I took my inky shadow knight from 1-6 in about ten hours of soloing. I got one piece of the newbie quest armor made (this won’t be available on Aradune). Everything else she’s wearing was dropped by some skeleton or other.
Not sure how many times my character has died. Even though this server is only a few months old, those people still in the newbie zones are boxing or severely twinked.
The oddest bit, to me, was how the game kept announcing when guilds would kill bosses. Quarm bit the dust at least three times that I noticed. Vox died; Naggy died twice. Significantly, though, no Vex Thal bosses died while I was playing. Ain’t nobody have time for Vex Thal. All open world bosses (and all those were open world in the original game) now have instanced variants. Probably there’s a lockout to prevent people from farming the bosses.
Lost Dungeons of Norrath was the most recent expansion, I believe, and there were lots of LDoN groups forming. There were even a few low level groups – one group was apparently camping the zone in Unrest. If only I had been a few levels higher…
EQ is still addictive after all these years. This character, though, I won’t play again. I just wanted to get back into the rhythms of EverQuest.
May 27 is when the two new servers come out. General chatter was that the opening of Aradune server will be the death of Mangler, but one person replied that there were still plenty of people who stayed behind on Coirnav when Mangler opened.
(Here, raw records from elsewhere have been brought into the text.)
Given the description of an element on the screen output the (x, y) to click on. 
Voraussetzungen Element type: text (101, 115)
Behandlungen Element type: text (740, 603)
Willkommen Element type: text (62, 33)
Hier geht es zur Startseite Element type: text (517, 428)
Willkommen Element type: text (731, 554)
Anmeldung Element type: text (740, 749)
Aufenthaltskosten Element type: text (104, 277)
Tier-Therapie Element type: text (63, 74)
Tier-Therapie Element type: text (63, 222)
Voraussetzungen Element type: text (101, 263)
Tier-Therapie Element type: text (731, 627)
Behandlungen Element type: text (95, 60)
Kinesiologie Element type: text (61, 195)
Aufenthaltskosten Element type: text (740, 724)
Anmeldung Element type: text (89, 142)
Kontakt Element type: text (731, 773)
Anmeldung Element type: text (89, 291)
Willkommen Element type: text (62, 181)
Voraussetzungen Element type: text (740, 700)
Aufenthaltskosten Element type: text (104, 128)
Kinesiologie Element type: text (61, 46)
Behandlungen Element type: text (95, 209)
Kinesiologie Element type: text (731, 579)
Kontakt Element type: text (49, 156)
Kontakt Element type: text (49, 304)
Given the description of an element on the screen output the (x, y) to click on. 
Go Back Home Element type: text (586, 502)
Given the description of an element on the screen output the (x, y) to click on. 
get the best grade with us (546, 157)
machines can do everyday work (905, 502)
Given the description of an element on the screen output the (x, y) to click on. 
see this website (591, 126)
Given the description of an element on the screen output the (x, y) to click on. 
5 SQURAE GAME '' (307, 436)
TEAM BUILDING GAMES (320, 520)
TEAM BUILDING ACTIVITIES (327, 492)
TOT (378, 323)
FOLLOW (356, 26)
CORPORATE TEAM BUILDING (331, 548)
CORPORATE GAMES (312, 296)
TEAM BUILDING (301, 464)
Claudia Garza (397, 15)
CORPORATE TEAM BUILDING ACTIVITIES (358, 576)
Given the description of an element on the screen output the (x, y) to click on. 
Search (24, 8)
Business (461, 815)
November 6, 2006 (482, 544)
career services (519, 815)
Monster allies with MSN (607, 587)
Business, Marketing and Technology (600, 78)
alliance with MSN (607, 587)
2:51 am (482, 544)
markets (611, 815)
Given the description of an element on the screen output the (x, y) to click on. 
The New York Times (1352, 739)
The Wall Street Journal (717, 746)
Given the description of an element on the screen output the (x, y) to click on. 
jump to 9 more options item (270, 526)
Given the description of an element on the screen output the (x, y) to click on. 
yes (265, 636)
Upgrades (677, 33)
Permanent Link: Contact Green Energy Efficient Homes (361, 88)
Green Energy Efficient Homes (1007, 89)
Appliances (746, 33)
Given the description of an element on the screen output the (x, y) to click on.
Well… that person was on Mangler now, though, so…?
Mangler has been live a little over a year. The Plane of Time is a casual farm raid. I checked the newbie camps throughout Nektulos Forest and the Commonlands – all were empty, or being soloed by twinks or two boxers. The general chat had no questions from new players.
Anecdotal evidence over the couple of days I’ve been playing is that the only people playing on the Mangler server are expert EverQuest players who go from new server to new server trying for server firsts, or nostalgic players like me who just are checking in on an old friend.
MMOs like Pantheon: Rise of the Fallen, a hypothetical
or the still very much a thing EverQuest 2 are all fighting for the same, limited pool of aging gamers who had fun with a particular videogame 21 years ago, and didn’t abandon EQ for World of Warcraft when the vast majority of their friends left.For a new MMO to really rise from EverQuest’s ashes, it has to die first. And it’s still got a lot of life in it.